L’avvio del progetto di Vita è un traguardo importante che però ha bisogno di continuità: «A dicembre scorso – spiega mamma Vittoria – il programma è stato sospeso per due settimane. Niente assistenza domiciliare e niente sostegno a scuola. È stato il caos – ammette Vittoria -. Un’interruzione inaccettabile per un bambino autistico che scandisce in modo schematico le ore delle giornate». Ci mostra la tabella delle attività affissa davanti a una parete. «I nostri bambini hanno bisogno di seguire un cronoprogramma dettagliato. Si preparano ad ogni attività e la seguono con entusiasmo. Interrompere le cure è un danno». Il timore che non appare del tutto infondato è che si possano verificare analoghe interruzioni. «Le due settimane di stop ho chiesto all’educatrice di continuare con la terapia domiciliare. Ho pagato io le cure per non destabilizzare mio figlio. A luglio termina il programma annuale. Spero che gli uffici del Comune di Vibo predispongano per tempo il rinnovo senza interruzione».
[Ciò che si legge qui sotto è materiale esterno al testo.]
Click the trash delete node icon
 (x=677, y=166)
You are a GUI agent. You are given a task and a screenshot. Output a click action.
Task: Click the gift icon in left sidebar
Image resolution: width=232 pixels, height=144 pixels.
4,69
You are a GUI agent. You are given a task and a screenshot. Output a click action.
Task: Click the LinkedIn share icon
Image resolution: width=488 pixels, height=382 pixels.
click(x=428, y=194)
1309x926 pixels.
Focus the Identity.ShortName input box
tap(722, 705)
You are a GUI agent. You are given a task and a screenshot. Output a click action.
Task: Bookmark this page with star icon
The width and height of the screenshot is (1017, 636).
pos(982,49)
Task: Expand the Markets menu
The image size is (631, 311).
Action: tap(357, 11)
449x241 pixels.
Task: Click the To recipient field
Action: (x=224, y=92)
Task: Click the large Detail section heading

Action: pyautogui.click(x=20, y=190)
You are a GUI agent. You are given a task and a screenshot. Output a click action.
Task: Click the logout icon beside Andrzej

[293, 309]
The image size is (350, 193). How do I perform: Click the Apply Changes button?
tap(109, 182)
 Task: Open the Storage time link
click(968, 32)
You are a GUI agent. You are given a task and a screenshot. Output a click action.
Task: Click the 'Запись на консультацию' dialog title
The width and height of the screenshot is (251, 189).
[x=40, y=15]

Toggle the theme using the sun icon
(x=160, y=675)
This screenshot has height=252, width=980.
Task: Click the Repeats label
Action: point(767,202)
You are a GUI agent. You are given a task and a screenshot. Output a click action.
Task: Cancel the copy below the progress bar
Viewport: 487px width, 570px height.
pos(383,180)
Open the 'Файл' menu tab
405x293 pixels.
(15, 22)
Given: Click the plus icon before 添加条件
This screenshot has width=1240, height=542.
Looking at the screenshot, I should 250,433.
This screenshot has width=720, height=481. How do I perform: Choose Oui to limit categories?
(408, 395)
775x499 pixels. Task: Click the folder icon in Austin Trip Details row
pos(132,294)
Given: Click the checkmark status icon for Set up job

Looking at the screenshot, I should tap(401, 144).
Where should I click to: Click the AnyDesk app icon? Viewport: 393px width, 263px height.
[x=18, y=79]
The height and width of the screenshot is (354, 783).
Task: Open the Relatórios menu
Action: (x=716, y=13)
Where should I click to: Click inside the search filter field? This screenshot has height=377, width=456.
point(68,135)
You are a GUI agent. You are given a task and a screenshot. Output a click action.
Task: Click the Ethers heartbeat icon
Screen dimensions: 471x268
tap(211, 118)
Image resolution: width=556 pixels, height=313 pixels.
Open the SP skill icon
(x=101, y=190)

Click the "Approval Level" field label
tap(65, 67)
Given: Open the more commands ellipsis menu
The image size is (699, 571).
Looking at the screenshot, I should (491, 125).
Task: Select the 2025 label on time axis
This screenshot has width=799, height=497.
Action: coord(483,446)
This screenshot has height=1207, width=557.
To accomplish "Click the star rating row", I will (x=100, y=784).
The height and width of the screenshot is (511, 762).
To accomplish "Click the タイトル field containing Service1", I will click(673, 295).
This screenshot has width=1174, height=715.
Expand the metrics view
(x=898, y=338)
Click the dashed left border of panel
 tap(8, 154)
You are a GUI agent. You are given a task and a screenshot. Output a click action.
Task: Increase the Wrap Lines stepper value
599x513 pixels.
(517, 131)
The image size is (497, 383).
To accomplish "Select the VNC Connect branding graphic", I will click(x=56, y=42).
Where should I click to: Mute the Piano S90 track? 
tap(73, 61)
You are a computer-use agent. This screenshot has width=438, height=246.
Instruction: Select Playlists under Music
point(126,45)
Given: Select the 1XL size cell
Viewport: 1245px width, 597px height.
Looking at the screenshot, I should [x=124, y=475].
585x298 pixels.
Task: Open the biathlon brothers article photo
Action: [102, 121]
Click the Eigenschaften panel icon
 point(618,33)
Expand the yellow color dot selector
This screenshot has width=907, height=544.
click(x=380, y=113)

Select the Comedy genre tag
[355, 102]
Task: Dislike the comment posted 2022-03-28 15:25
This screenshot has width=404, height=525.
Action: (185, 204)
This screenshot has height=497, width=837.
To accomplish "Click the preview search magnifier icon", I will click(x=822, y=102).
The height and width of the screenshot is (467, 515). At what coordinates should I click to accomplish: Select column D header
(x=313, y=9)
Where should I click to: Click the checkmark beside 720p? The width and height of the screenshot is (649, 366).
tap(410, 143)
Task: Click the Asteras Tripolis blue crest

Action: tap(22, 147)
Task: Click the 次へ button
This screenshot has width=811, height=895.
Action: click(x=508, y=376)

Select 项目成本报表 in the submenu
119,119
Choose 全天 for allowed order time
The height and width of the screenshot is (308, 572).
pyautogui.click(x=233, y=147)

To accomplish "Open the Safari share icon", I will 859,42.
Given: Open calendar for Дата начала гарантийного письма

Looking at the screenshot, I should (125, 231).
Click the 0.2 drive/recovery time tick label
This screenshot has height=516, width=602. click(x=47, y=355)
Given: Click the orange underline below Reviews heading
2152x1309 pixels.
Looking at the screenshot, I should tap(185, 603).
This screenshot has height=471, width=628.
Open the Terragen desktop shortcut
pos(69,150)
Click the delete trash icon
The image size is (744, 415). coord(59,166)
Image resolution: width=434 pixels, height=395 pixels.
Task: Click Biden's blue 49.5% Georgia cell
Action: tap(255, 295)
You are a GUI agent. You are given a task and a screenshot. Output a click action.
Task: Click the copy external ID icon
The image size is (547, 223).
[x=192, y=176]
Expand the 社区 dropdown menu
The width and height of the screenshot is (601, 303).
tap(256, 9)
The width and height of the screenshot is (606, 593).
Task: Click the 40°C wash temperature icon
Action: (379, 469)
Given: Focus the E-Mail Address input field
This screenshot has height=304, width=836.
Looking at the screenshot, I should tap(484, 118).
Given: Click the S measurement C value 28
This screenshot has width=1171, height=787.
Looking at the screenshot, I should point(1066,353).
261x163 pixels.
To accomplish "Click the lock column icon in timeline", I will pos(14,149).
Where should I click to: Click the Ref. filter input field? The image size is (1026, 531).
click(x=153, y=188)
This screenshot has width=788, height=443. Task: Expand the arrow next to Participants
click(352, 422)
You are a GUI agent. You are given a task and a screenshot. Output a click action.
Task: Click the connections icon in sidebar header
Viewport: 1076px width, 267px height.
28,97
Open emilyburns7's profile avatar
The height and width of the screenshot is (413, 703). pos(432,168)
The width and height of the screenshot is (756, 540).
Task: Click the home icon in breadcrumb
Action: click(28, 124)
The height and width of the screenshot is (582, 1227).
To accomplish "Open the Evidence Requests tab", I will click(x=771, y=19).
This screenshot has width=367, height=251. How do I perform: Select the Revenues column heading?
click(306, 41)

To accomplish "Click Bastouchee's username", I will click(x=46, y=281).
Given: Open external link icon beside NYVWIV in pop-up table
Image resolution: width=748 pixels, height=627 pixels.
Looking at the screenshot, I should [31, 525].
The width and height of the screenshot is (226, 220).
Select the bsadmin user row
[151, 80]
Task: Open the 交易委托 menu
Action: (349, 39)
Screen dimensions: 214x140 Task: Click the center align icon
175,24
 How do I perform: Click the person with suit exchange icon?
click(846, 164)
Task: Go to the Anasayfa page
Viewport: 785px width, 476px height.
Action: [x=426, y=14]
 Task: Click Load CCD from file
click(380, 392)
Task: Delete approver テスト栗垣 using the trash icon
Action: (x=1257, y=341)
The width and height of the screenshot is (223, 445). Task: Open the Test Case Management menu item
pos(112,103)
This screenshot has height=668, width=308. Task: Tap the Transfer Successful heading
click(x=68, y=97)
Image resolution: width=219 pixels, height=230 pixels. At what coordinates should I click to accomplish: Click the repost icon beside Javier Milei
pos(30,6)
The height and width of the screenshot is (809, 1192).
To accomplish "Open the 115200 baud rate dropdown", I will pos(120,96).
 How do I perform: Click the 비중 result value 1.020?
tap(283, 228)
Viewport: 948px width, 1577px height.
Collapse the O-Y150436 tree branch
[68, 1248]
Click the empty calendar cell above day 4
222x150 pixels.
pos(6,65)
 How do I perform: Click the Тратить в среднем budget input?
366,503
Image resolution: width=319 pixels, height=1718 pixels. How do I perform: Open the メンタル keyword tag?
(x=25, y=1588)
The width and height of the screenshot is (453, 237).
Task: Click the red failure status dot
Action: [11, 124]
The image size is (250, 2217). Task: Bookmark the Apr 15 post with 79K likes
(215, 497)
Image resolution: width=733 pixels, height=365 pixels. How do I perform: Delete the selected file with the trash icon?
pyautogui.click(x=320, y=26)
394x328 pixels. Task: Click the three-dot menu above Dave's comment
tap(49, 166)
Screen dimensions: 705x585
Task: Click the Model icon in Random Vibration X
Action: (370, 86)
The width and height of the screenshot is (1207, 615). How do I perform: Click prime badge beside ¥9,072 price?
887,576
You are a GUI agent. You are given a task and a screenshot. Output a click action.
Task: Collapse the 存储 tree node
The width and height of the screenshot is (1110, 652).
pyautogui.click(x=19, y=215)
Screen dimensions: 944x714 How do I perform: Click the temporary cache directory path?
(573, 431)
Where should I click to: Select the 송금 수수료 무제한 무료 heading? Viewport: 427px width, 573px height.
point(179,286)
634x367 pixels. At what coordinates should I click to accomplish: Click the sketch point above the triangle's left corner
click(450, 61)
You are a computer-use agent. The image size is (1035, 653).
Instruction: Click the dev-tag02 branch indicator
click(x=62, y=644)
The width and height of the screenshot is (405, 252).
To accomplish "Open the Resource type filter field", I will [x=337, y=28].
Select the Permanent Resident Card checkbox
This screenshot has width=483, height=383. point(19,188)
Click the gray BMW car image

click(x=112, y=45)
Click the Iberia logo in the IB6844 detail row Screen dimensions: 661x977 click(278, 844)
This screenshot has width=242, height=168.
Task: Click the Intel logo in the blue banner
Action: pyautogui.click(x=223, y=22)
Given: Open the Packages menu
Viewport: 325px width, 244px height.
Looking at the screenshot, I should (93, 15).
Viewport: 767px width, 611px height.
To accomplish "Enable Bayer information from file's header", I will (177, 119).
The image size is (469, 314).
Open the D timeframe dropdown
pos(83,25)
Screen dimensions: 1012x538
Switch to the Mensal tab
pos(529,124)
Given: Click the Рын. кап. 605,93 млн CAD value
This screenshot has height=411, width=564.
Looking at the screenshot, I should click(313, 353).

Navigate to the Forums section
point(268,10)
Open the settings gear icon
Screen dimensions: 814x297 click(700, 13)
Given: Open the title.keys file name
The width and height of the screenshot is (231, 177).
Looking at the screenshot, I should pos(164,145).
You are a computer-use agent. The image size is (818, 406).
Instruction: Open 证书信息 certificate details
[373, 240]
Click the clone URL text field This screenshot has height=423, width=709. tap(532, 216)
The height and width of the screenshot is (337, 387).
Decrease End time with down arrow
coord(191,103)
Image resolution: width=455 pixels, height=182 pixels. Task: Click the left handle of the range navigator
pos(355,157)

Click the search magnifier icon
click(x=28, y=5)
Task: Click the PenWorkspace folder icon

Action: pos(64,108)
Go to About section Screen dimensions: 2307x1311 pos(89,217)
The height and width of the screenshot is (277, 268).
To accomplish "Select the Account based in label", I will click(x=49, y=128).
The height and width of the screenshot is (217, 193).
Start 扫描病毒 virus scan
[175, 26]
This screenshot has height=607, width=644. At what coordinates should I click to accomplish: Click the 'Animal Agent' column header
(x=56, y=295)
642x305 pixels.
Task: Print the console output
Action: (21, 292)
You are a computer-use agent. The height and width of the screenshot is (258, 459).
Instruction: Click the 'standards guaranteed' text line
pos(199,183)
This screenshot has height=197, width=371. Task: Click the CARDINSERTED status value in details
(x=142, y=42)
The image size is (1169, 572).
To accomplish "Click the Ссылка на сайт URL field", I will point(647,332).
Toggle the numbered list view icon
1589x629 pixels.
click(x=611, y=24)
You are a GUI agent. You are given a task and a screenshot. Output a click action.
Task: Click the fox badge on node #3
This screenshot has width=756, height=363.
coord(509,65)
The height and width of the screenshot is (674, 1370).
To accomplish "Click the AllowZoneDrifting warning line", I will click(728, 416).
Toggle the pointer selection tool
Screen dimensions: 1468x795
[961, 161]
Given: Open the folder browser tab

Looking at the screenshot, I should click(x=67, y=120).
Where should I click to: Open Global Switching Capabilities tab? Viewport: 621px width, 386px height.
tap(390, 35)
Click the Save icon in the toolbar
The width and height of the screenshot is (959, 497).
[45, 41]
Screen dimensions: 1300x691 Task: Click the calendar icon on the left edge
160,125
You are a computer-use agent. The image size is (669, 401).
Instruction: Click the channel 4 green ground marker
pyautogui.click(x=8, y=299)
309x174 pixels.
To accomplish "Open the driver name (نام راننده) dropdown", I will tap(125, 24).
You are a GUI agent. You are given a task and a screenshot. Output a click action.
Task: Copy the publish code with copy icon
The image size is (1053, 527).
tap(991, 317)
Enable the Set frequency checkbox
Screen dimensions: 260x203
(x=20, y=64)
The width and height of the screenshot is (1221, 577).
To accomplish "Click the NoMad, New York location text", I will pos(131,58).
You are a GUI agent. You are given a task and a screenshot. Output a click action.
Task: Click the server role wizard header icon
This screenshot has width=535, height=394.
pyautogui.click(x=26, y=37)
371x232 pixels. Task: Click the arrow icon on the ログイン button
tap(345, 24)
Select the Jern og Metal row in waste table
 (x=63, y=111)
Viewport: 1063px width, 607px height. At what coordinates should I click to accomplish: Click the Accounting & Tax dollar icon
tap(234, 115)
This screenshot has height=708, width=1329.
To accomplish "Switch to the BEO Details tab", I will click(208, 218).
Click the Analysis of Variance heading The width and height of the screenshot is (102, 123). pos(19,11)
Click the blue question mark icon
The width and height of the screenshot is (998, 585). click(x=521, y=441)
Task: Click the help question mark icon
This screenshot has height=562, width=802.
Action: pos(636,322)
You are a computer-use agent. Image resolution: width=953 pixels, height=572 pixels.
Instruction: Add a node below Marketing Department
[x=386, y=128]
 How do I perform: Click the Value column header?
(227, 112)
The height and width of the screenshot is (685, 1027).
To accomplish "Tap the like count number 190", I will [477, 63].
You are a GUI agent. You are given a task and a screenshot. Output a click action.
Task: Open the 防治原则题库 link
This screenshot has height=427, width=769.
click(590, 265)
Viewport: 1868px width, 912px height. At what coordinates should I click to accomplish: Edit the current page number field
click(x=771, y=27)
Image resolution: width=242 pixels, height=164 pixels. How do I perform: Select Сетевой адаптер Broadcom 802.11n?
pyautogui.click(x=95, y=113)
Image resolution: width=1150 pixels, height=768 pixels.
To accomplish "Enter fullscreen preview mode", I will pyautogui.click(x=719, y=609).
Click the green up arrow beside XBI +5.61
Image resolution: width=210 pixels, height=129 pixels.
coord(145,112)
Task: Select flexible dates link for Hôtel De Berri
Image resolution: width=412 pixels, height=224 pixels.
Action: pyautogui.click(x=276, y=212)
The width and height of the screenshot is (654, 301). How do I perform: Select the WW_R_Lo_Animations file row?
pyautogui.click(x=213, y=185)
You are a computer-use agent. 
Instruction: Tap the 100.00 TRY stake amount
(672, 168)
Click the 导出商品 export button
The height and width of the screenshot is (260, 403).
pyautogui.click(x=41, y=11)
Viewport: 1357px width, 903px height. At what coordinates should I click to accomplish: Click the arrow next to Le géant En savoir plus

Accanto a lei, un’altra mamma di San Gregorio d’Ippona. Sua figlia Aurora, 8 anni, con un livello di autismo grave, non è ancora rientrata nel programma. Eppure la domanda è partita lo stesso giorno di due anni fa. «Non a tutti è concesso lo stesso diritto», dice amareggiata la donna. Anche lei fa parte dell’Associazione “Io autentico” del presidente Enrico Mignolo. Associazione, quest’ultima, divenuta col tempo un punto di riferimento per tante famiglie del Vibonese. Ha presentato tutta la documentazione. È in lista come altre 60 famiglie che attendono di vedersi riconosciuto un diritto ad oggi ancora negato. «Mio marito è un muratore, io mi occupo di Aurora. Non è facile», ammette. «Spendiamo circa 900 euro al mese di terapia e quant’altro». All’età di due anni e mezzo a sua figlia è stato diagnosticato l’autismo. «La diagnosi è stata fatta a Matera. In Calabria – aggiunge – non esiste la neuropsichiatria e noi genitori siamo costretti a fare i viaggi della speranza per avere diagnosi e cura. Oltre ad affrontare la patologia dei nostri figli, le istituzioni devono capire che dobbiamo far fronte a spese ingenti. E i soldi non sempre sono sufficienti. Ma i nostri figli hanno bisogno di supporto e noi non possiamo tirarci indietro», conclude la donna.